On Fri, Feb 7, 2025 at 3:06 AM G. Branden Robinson
<g.branden.robin...@gmail.com> wrote:
> At 2025-02-06T23:23:57-0600, Dave Kemper wrote:
> > The info file documents it the same way it documents everything else:
> > any attribute associated with an environment has this association
> > explicitly stated; attributes without this explicit statement are
> > global.
>
> The practice mirrors CSTR #54, where a capital "E" in the synopsis of a
> request marks it as being (in my term) "environmental".  It's not quite
> obvious that anything that isn't environmental is global in AT&T troff,
> because there's no annotation for a global property, and the same field
> of the synopsis is used to list properties of diversions, default
> scaling units, break implication, typesetting-specific operations, and a
> few other things.
>
> (I'll opine here that I dislike the documentary practice of using a
> simple list (compounded by the use of implicit nulls) to enumerate
> orthogonal parameters.  I gather that one can project R^n onto the real
> line, but the mechanism used to achieve any such mapping is seldom
> obvious to the reader.)

Despite its flaws, the CSTR #54 approach does impart the information
better to readers than the groff manual's, I think.  When there's a
column that might or might not contain an E--even if the column is
overloaded with other information as well--the absence of the E makes
it clearer to readers that the listed property is global than does the
absence of a specific sentence in the info manual's nontabulated
prose.  The info manual's approach also requires essentially the same
sentence to be repeated numerous times throughout.

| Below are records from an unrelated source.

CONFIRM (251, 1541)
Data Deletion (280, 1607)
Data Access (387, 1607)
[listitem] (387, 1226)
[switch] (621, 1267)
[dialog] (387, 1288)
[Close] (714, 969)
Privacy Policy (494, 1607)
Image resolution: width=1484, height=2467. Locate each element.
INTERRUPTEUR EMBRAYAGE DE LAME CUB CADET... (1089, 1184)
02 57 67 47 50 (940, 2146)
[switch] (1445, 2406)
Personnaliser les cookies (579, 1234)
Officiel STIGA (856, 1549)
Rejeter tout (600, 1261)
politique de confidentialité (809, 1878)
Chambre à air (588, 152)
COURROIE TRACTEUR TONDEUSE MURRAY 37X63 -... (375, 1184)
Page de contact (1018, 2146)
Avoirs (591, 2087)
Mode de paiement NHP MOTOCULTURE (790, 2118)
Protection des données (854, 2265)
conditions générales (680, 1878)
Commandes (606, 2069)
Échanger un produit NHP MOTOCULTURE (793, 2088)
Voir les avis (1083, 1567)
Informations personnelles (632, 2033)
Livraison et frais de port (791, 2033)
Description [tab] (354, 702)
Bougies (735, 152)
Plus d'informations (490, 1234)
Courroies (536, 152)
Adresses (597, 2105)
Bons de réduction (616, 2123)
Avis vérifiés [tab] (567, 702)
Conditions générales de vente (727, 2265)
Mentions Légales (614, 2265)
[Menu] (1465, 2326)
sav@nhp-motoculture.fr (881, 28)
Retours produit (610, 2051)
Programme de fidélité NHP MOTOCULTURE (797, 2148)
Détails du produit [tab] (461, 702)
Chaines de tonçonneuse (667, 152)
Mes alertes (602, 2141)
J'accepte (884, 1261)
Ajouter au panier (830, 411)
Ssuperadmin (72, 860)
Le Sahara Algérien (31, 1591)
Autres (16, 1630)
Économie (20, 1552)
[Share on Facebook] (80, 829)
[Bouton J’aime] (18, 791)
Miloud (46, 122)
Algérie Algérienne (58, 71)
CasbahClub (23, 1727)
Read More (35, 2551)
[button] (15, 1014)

And because info manuals are designed to be perused nonsequentially,
even the addition of an introductory statement that properties are
global unless stated to be environmental only partly ameliorates the
first issue.

> Is the selection of hyphenation language a hyphenation parameter?
>
> Setting aside your knowledge of formatter behavior leading to this
> thread, what would your assumption have been based on those words?

I'm not sure I can answer that without bias.  I *think* I would have
considered settings like .hy and .hys to clearly be hyphenation
parameters, and things set by .hw and .hla to be less clear: they
strike me more as the framework to which the parameters apply
(although even that isn't as straightforward as I had at one time
expected: my original complaint in http://savannah.gnu.org/bugs/?53196
was partly that the .hy setting does not apply to breakpoints defined
by .hw--a fact that was undocumented until Werner added a paragraph to
manual in response to that bug report).